The halfway point of the year can be quite sobering. We’ve passed the longest day; the schools are out and we wonder where the first seven months have gone. Those New Year Resolutions and positive intentions set back in January, are a distant memory. Traditionally, summer is when we take some ‘timeout’ to rest and recharge. It’s also the perfect time to refocus and to give your ‘resolutions’ a mid-year boost.
So often we don’t acknowledge what we do well every day, so this is where we start.
So, you may not have become a gym bunny, or devoted the amount of time you intended to self-care, but you are always doing your best, never forget that fact, celebrate it. Remember, it is always about progress in a direction. Small achievements are still achievements. Beating yourself up serves no purpose and it’s a real disabler when it comes to motivation.
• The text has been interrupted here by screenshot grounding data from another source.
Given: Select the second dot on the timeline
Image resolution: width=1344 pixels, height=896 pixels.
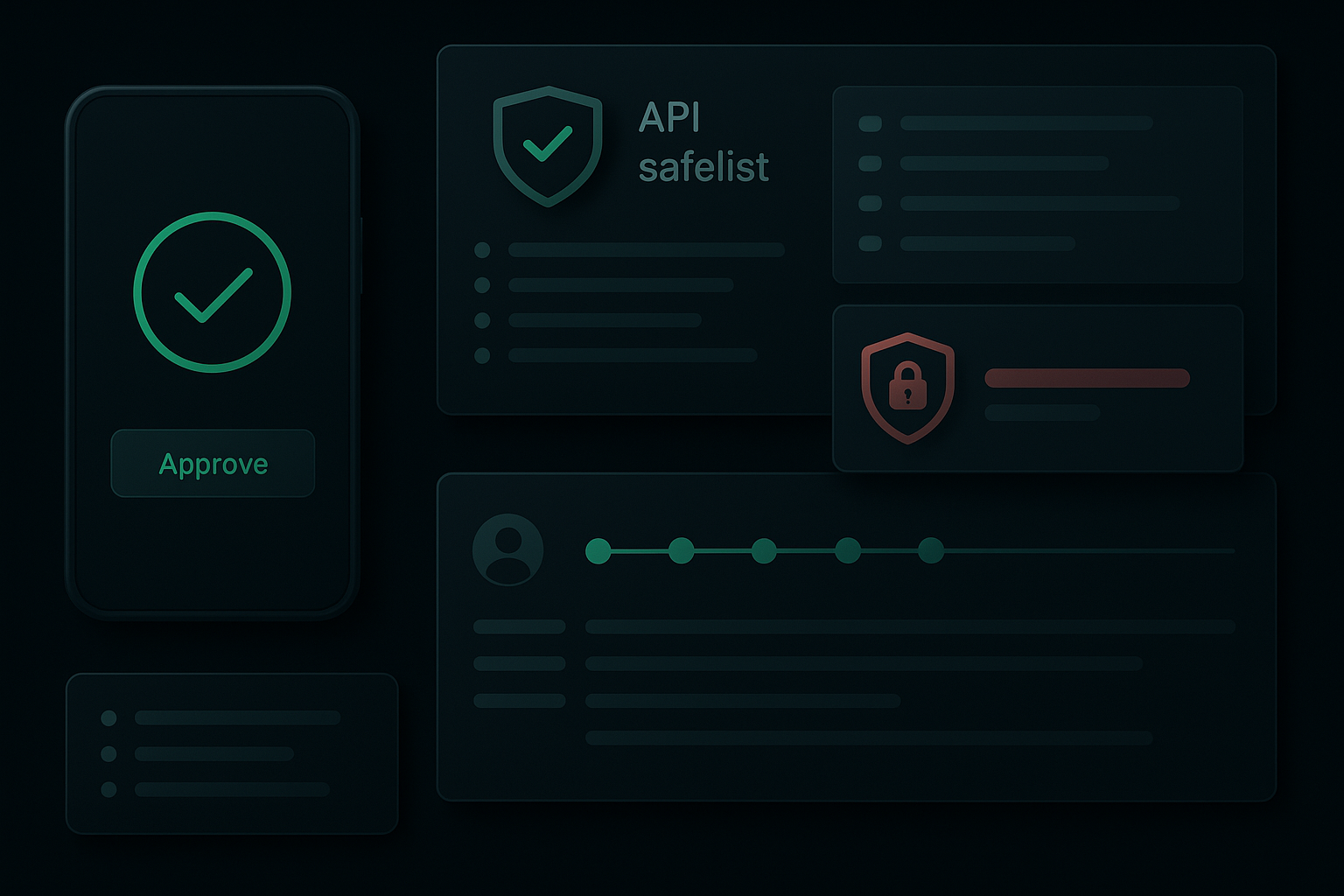Looking at the screenshot, I should 681,550.
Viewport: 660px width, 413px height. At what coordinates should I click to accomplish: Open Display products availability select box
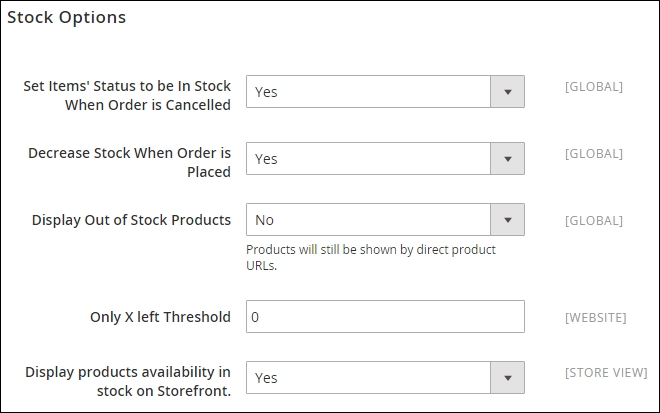click(x=368, y=378)
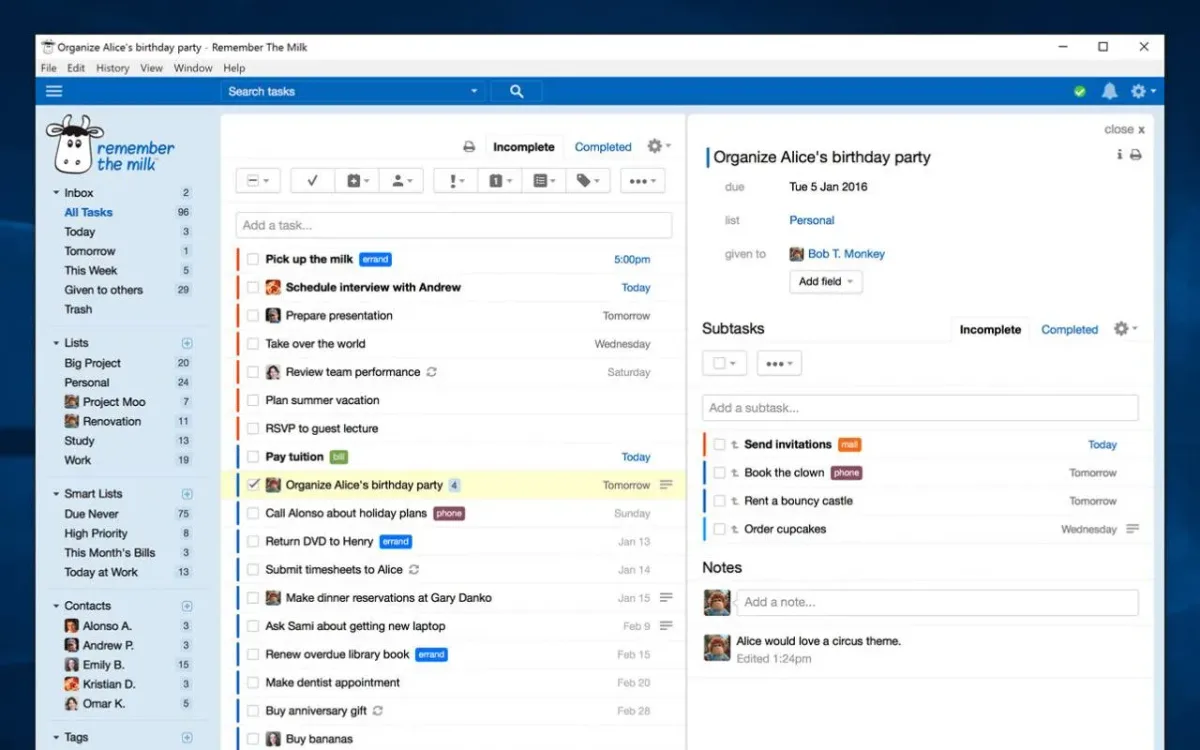The width and height of the screenshot is (1200, 750).
Task: Click the complete task checkmark button
Action: 312,181
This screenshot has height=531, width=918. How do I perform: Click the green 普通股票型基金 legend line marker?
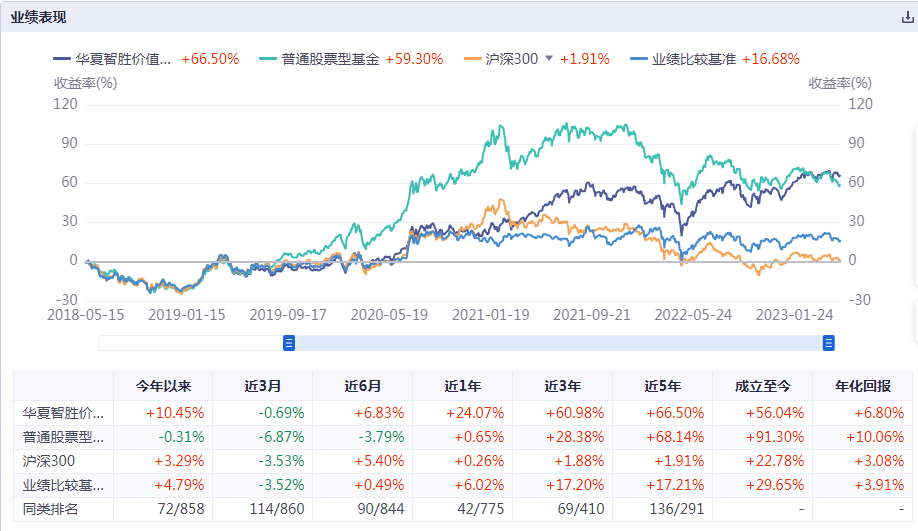(x=270, y=60)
Acknowledging your achievements, your progress, no matter how minor, creates a platform from which you can build.
There’s a strong case to be made for setting small, attainable goals throughout the year, rather than a big, often overwhelming, and unrealistic goal at the beginning of the year. So starting afresh what would be on your summer ‘goal’ list? Here are some questions to stimulate your imagination.
Most resolutions and goals focus on doing more of something. If our schedules are already full, this is difficult. Equally, just because something is a good idea in January, doesn’t mean it is still valid come July. Make the decision to drop, or consciously do less of something (which is the definition of working smarter anyway!) You might simply drop a ‘goal’ that is no longer important to you. You could make the commitment to eat less junk food, resist the pastry with coffee (one of mine!) spend less time surfing mindlessly online, or restricting your time on social media.
For me, one of the luxuries of summer holidays is a digital detox – no TV, no news and vastly reduced, if not eliminated, social media. It is no coincidence that I feel freer, less stressed, more relaxed and my thinking is clearer.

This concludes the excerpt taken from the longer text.